Over the last six months, federal and state courts have been unwrapping the landmark Supreme Court of the United States decision in Loper Bright Enterprises v. Raimondo and navigating a new legal landscape that challenges decades of established administrative law regarding agency interpretations of federal laws.
Quick Hits
- Some federal courts applying Loper Bright have struck down agency rules.
- Sixteen states, as well as Puerto Rico and Washington, D.C., have acknowledged Loper Bright, though few states have addressed head-on its relation to their existing jurisprudence concerning the interpretation of state agency matters.
- While it largely remains to be seen how Loper Bright may be utilized at a state level, Loper Bright is likely to continue being used to challenge certain federal employment law rules or regulations in the future.
The Wake of Loper Bright
In Loper Bright, the Supreme Court overturned four decades of deference to federal agencies, known as Chevron deference, meaning that a federal court may no longer defer to an agency’s reasonable interpretation of a statute where the law is silent or ambiguous on a provision under the agency’s purview. Instead, the high court said, interpretation of federal law is within the jurisdiction of the federal courts.
Most notably, in the wake of Loper Bright, federal courts have struck down two new U.S. Department of Labor (DOL) rules issued under the Fair Labor Standards Act (FLSA). In November 2024, a federal judge of the U.S. District Court for the Eastern District of Texas vacated the DOL’s “white-collar exemption” rule, finding it exceeded the agency’s authority to “define and delimit” the exemption, and that the agency’s authority was not “unbounded.” That decision came after the U.S. Court of Appeals for the Fifth Circuit in August 2024 invalidated the DOL’s final tip credit rule, finding it contrary to the FLSA.
But Loper Bright is the gift that keeps on giving. States, too, have been left grappling with what impact the decision has on their interpretations of state law. To date, sixteen states, Puerto Rico, and Washington, D.C., have acknowledged Loper Bright, though few states have addressed it head-on.
Some states are bound by existing state law precedent embracing Chevron deference, meaning that courts are bound by existing jurisprudence until such time as a state’s highest court or legislature sets forth a new standard. For its part, in a recent case citing to it, the Court of Appeals of Georgia seemed eager to welcome in Loper Bright. Meanwhile, the Court of Appeals of Indiana recently took a more neutral approach, simply recognizing its precedential reliance on the doctrine of Chevron deference and applying it accordingly until it is changed by the Indiana Supreme Court or legislative enactment. Notably, Indiana’s legislature changed its deference to administrative agencies for any decisions made after June 30, 2024, which appears to align with Loper Bright principles.
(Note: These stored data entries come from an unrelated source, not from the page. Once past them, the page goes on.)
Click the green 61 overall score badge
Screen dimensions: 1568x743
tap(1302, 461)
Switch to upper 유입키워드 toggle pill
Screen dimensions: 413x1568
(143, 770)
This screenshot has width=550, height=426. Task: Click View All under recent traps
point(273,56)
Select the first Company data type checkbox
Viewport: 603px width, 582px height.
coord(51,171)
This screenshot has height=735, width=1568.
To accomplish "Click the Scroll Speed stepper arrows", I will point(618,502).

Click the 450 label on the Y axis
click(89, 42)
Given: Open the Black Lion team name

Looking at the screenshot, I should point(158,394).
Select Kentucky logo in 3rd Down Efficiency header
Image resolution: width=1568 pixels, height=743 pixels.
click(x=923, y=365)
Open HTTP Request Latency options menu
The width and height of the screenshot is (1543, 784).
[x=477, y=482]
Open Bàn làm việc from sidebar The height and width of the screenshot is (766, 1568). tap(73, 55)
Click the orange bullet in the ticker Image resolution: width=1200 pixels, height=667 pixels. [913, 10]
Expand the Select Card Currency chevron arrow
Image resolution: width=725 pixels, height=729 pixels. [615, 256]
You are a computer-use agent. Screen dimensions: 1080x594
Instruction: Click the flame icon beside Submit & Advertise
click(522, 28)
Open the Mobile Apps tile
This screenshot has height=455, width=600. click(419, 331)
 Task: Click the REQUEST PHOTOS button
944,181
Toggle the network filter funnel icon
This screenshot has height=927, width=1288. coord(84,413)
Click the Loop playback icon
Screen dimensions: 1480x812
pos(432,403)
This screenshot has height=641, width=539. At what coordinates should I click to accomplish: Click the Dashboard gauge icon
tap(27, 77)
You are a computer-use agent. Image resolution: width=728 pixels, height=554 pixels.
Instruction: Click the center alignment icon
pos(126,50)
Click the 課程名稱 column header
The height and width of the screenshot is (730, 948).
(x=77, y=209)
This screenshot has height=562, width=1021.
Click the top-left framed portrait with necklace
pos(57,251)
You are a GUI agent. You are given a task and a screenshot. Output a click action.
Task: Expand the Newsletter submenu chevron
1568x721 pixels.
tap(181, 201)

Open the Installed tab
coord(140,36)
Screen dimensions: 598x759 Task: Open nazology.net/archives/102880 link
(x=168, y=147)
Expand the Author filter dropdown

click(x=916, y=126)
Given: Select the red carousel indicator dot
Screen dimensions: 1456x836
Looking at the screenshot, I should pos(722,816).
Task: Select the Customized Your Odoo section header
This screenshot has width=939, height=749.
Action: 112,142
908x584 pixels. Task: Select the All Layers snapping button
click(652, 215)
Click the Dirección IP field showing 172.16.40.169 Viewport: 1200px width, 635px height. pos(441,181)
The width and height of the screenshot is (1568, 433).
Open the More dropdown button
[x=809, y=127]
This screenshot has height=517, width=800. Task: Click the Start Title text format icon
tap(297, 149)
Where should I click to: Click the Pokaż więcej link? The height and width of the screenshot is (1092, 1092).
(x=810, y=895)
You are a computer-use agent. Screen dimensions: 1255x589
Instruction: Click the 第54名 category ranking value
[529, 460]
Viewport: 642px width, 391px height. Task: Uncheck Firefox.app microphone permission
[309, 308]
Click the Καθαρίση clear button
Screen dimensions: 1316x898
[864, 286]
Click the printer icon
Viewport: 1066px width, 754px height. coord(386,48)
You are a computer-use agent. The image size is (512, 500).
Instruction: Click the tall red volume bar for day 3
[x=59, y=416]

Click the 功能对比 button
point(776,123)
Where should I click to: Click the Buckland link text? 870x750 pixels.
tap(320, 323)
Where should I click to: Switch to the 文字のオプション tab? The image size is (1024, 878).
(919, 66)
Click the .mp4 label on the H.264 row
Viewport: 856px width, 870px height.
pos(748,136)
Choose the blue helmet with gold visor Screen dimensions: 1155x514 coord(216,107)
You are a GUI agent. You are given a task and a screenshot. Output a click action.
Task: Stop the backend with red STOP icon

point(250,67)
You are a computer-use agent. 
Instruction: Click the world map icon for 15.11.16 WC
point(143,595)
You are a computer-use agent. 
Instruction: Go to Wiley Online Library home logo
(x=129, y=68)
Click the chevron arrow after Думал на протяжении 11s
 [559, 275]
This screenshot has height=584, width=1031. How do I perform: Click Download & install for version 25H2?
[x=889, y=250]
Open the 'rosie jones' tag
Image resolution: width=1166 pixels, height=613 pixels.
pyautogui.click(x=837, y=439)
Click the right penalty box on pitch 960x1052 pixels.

A few high courts in states with existing Chevron deference have considered Loper Bright. For example, the Vermont Supreme Court recognized the change brought by Loper Bright but declined to decide the impact on its jurisprudence of the decision by distinguishing the holding from a recent matter before it. On the other hand, the Supreme Court of Hawaii made clear its rejection of both the Supreme Court’s reconsideration of long-standing precedent, generally, and its Loper Bright decision specifically, going so far as to note that “a court’s domain is the law, and judges should recognize the limits of their expertise.”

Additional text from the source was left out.